The correct answer is option 1) i.e. Angular momentum = $\frac{h}{\pi}$

CONCEPT:

• Angular momentum of an electron in kth orbit:
• Bohr’s atomic model suggests that the angular momentum of an electron orbiting around the nucleus of an atom is quantized.
• Electrons transit only in those orbits where the angular momentum of an electron is an integral multiple of h/2, where h is the Planck's constant.
• According to de Broglie, a moving electron in its circular orbit behaves like a particle-wave.
• Thus standing waves are produced when the total distance travelled by a wave is an integral number of wavelengths.

​This gives the relation: $2πr_k = \frac{kh}{mv_k}$ = kλ      ----(1)

Where rk is the radius of the kth orbit, and λ is the wavelength.

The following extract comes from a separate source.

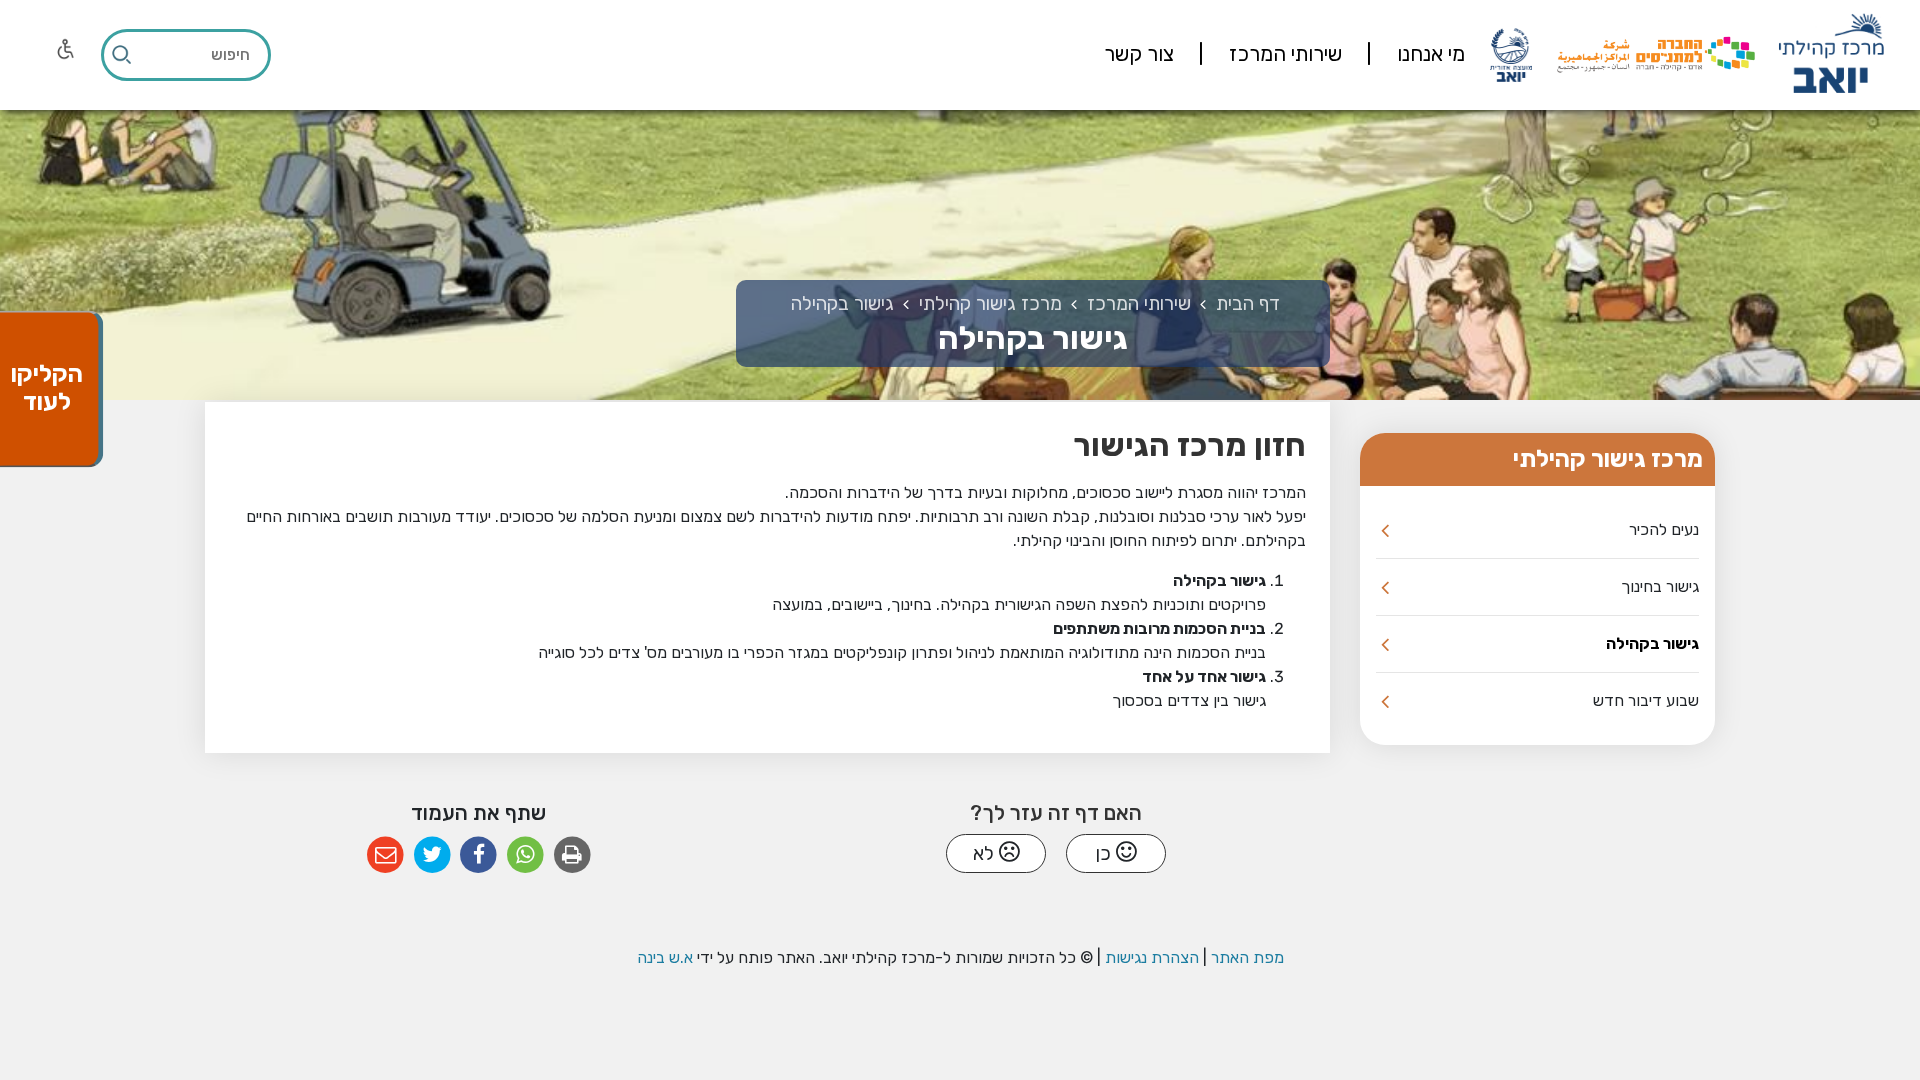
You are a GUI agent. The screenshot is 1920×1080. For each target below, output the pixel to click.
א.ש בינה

The de Broglie wavelength is given by:

λ = $\frac{h}{mv_k}$      ----(2)

​Where vk is the velocity of the electron in kth orbit.

From (1) and (2) we get:

$2πr_k = \frac{kh}{mv_k}$ ⇒$mv_kr_k =\frac{kh}{2\pi}$ ⇒$m\omega_k =\frac{kh}{2\pi}$

Angular momentum = $m\omega_k =\frac{kh}{2\pi}$

EXPLANATION:

Angular momentum of kth orbit $\frac{kh}{2\pi}$

In the 2nd orbit, angular momentum$​​\frac{2h}{2\pi} =\frac{h}{\pi}$